Why Is Main() in Java Void

Why does Java Specifications want the main method of a program to be void only?

The main is void is specified in JLS 12.1.4 Invoke Test.main:

The method main must be declared public, static, and void.

Sometimes the answer to a why? is because the specification says so (aka Quod Ego Dixit, or Because I Say So (Terry Pratchett)). Sometimes the decisions of a language designer are not available and the only thing we can do is guess. This is also the reason the obvious duplicate (Why is main() in java void?) is closed as primarily opinion-based.

Now as the - to me - obvious reason: JLS 12.8 Program Exit says:

A program terminates all its activity and exits when one of two things happens:

  • All the threads that are not daemon threads terminate.
  • Some thread invokes the exit method of class Runtime or class System, and the exit operation is not forbidden by the security manager.

This means that the end of the main method does not necessarily mean the end of the program. A return code from a main method has a well-known meaning in languages like C: it is the process exit code. This meaning doesn't apply when the main method may exit long before the process itself ends.

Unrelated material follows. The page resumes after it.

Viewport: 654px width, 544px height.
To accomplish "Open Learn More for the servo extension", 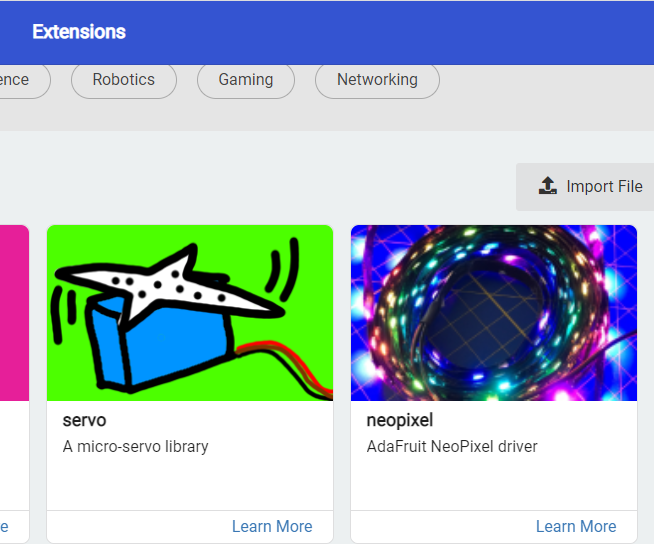I will (x=272, y=526).
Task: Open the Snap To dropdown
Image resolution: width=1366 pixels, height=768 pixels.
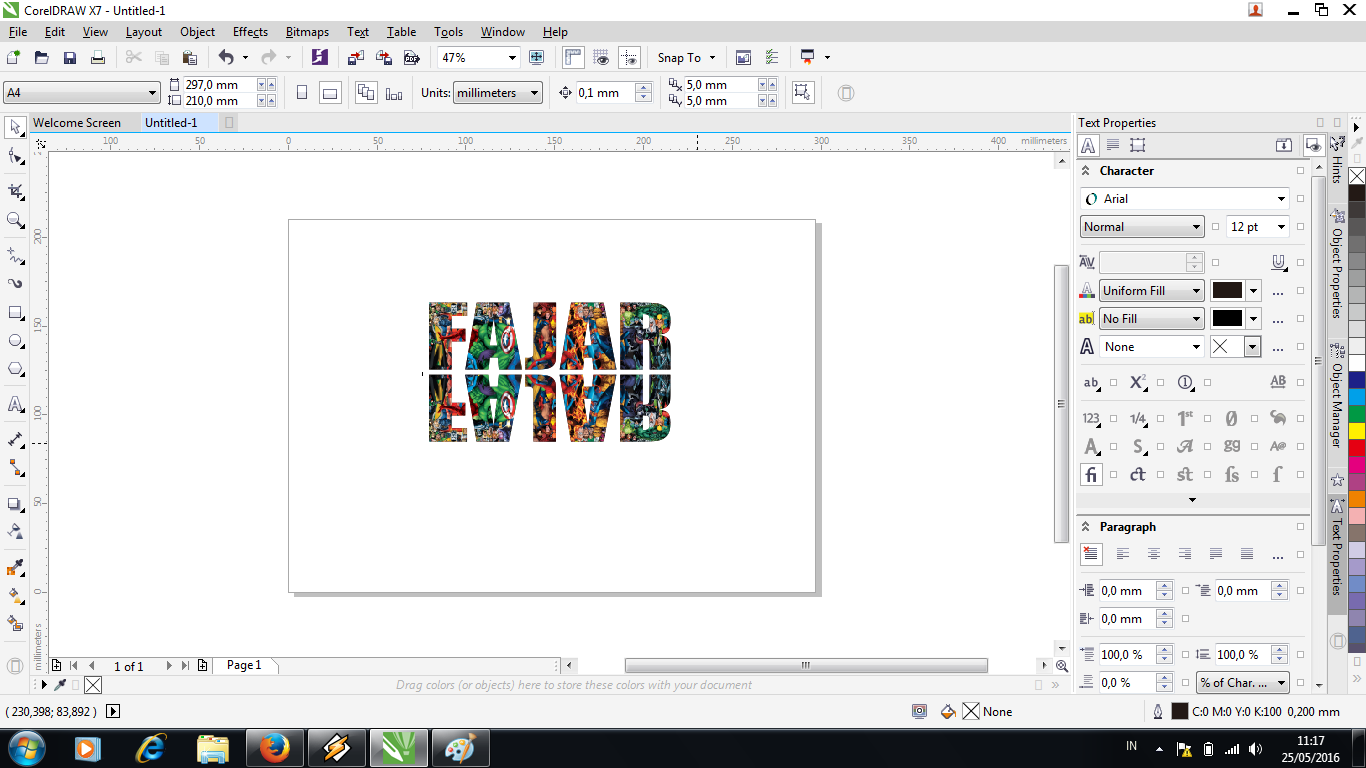Action: coord(687,57)
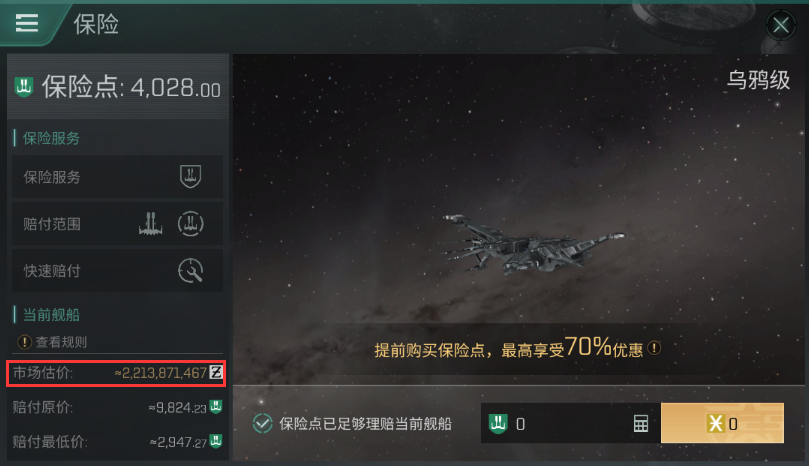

Most non-trivial Java applications have - usually- a short-lived main method that kicks off one or more long-living non-daemon threads. Allowing a return code from a Java main method could imply a meaning that is not actually there: that the return value is the process exit code. So explicitly specifying that main must have a void return type is good thing: it reduces confusion or assigning meaning that isn't there.

Why does the main function in Java reside in a class?

Probably for the same reason you put question marks at the end of a question: that's just how they decided it's done.

The main method is the result of a convention that says "this is how the entry point's method signature should look" which doesn't exempt it from language semantics.

Java does not support methods outside of classes/interfaces and as such it has to be contained in one.

Why can't use Void as the return type for main method

You should use void (lowercase v) not Void object. Void object is not going to get autoboxing like e.g. int/Integer, see Java Language Specification for a list of autoboxing objects.

Void is not a wrapper for void, it is just an object that has a very similar name so it can be used in places where you need to specify a return type (like e.g. Callable<T>), it is just for documentation purposes and to workaround some generic classes return types.

Second use case is in reflection (when you want to check the return value of a void function, you will get Void.TYPE).